After 1 year, Ahmed has achieved the following goals:
  1. De novo design of indirect small molecule calpain-p35 binding inhibitors. Initially we docked a fragment library and ranked the results based on their binding energies and analyzed the frequency of fragments binding with certain residues by R software to pinpoint the “Key residues”. A pharmacophore was then generated for the most frequent fragments, and used to virtually screen ZINC database. This resulted in several hits which were mostly not purchasable and/or with low synthetic feasibility. DataWarrior software was used to analyze the scaffolds of those hits, and the most frequent scaffold was used as a starting point for further extensive optimizations using both SeeSAR's Inspirator mode and applying manual modifications interactively assessed by Hyde-estimated affinity using SeeSAR's Molecule Editor mode. These modifications resulted in three synthetically feasible, Blood-Brain Barrier permeant and non-P-glycoprotein substrates scaffolds.

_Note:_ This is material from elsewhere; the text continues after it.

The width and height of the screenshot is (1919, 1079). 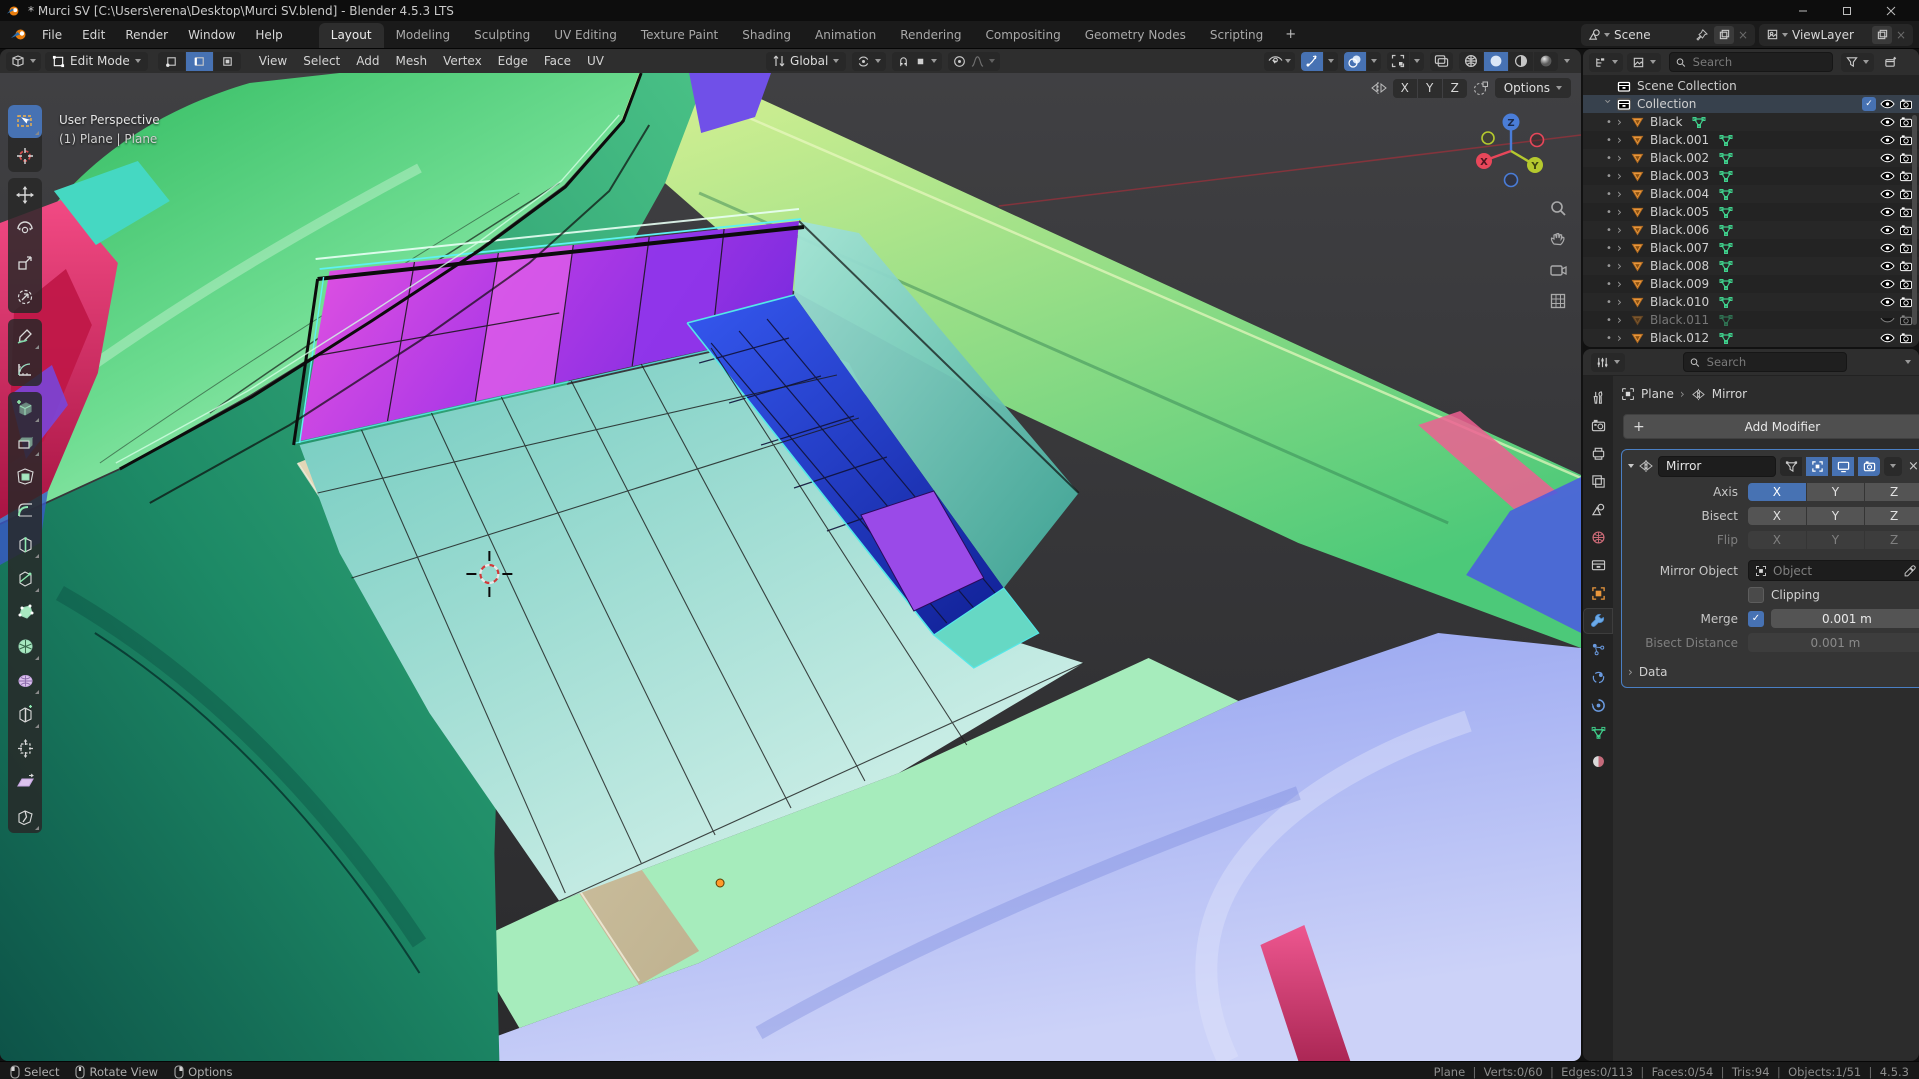 What do you see at coordinates (1567, 62) in the screenshot?
I see `shading-dropdown` at bounding box center [1567, 62].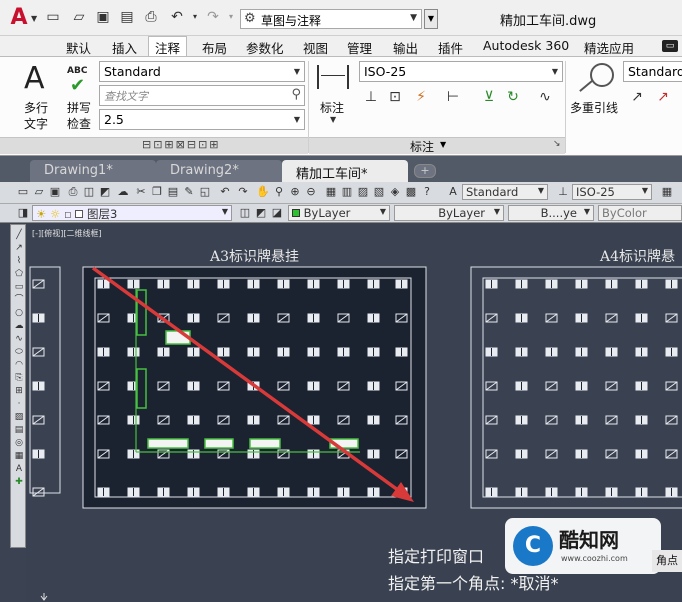 This screenshot has height=602, width=682. I want to click on plot-style-dropdown: ByColor, so click(640, 213).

  2. Testing our hypothesis through molecular dynamics simulation: Small molecules showed satisfying binding modes that is claimed to interfere with p35 unfolding in molecular docking simulation by FlexX. The molecules docking poses were further studied through molecular dynamics simulations to gain deeper insight about the binding modes of these designed compounds. To this end, GROMACS package was used and initial 100 ns simulations were run for a representative compound of each of the promising scaffolds. Then, the most promising derivatives in terms of binding energy and binding mode was subjected further to a 500 ns molecular dynamics simulation run, again the binding free energy along with the binding mode and their effect on stabilizing the secondary structure of the calpain binding site were studied in detail. The binding poses of the ligand were then clustered and it was found that the most dominant pose is in agreement with the best docking pose resulted from FlexX.
  3. Transformation from the dry lab phase to the wet lab phase: Encouraged by the results achieved by the molecular docking, molecular dynamics, and pharmacokinetic properties predictions of the three main designed scaffolds and their series of derivatives, their synthetic feasibility was predicted by SwissADME web tool, Spaya AI score, a metric related to the probability of a disconnection to happen, in addition to synthetic complexity score (SCScore) generated by MIT, a learned synthetic complexity metric trained on reactions from Reaxys database, which is a database built on expert-curated chemistry information. Eventually, after a lot of optimization trials guided mainly by SeeSAR's Inspirator mode, reasonable synthetic accessibility scores were reached and synthetic schemes were devised relying on suggestions by the Reaxys database. Starting materials were purchased, and the actual synthesis process has been initiated.